The changes in rent payment dates has little to do with the evictions issue - a switch to a 'real time' system was quite sensible in my view, and makes tracking accounts and arrears much easier. The problems there arose becuase of the information that went out to tenants, which was not clear. Pursuing evictions as a means of reducing overall arrears is a different issue, as once a tenant is evicted, the arrears become former tenancy arrears and therefore can be written off. If you are going to reduce arrears quickly, then having people with arrears of £1000 paying them off at £2.80 per week deducted from their benefits doesn't work, despite the fact that it sustains the tenancy and ensures that the debt is actually repaid, albeit over a long period of time. So it's not uncommon for landlords to try and purge arrears via evictions - and given that judges are (mostly) quite reasonable to tenants in these cases, the easiest targets are some of the most vunerable people - particularly older, single men. I don't know if it's happening in the Housing Department yet, but it's not an uncommon strategy..

PoliticalHack said...

Is this about accounting or about people's homes? Last time I checked, the City Council was a social landlord, which should carry with it responsibilities beyond that of a commercial 'for profit' company.

In my view, the Council are putting the pursuit of arrears reduction ahead of the interests of some tenants. I specifically exclude those who won't pay, but I have been led to believe that there is a new aggression from the housing department.

John is in a far better place to examine those issues - a quick check with Housing on recent submissions to the county court should answer the question without asking me to identify sources (that would be unethical).

john said...

There is no need to identify sources. All I would ask is that I am sent details of cases where the tenants offered to pay over time, but this was refused.

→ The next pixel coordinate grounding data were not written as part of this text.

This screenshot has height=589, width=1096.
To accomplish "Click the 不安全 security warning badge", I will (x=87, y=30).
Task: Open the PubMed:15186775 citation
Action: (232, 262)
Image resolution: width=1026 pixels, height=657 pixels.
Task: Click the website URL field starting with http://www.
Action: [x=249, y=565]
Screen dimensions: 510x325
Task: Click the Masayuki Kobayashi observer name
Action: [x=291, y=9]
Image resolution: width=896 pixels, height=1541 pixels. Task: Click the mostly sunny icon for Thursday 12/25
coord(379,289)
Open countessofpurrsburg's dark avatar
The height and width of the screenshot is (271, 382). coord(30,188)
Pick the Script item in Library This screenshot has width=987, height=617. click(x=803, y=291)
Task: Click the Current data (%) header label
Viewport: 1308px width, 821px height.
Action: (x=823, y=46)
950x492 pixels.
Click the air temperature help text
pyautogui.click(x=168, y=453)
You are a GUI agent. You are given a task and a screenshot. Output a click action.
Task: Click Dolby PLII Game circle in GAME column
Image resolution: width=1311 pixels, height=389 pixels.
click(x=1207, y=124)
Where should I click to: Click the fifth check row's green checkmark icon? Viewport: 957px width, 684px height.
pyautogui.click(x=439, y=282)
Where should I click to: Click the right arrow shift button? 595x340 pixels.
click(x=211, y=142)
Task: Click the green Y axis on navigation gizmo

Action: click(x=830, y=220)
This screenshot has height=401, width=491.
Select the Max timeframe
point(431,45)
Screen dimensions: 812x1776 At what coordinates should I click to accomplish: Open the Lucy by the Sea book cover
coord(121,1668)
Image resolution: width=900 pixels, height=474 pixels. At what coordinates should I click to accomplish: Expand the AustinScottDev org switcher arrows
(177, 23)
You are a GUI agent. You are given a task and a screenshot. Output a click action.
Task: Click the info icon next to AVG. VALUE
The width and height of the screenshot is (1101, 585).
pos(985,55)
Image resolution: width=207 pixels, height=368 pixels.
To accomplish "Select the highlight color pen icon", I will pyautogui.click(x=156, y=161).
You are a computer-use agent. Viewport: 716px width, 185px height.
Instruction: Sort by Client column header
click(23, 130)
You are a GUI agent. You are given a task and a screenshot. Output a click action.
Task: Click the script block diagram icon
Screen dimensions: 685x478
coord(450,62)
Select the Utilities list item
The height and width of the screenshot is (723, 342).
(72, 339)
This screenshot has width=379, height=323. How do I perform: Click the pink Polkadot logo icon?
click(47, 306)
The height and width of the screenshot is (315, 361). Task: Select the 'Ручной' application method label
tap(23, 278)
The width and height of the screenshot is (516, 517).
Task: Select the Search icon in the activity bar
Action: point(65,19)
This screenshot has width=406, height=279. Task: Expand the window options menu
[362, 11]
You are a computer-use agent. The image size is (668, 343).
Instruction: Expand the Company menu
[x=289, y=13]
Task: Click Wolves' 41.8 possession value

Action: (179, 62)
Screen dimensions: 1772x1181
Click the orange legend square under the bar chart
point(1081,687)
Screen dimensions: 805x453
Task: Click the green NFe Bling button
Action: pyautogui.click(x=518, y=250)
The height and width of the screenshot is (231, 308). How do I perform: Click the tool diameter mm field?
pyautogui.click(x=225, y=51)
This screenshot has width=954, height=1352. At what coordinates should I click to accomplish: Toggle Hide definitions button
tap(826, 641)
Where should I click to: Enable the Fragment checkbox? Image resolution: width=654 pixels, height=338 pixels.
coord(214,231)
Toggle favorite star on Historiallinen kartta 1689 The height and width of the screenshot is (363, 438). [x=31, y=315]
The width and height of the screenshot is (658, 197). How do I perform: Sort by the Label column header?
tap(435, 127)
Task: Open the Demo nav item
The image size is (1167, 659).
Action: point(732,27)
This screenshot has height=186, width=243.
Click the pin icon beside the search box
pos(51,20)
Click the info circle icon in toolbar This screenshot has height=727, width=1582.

It is the same as "put up or shut up".

Zoe said...

I have asked for a breakdown of court action and arrears levels, but I won't get it until the end of the financial year. Every case is different, but if there is a trend towards eviction rather than repayment plans, then it should be clear from the figures.

PoliticalHack said...

Thanks Zoe.

If I'm wrong, I'm happy to offer a correction - I do strive for accuracy in what I write.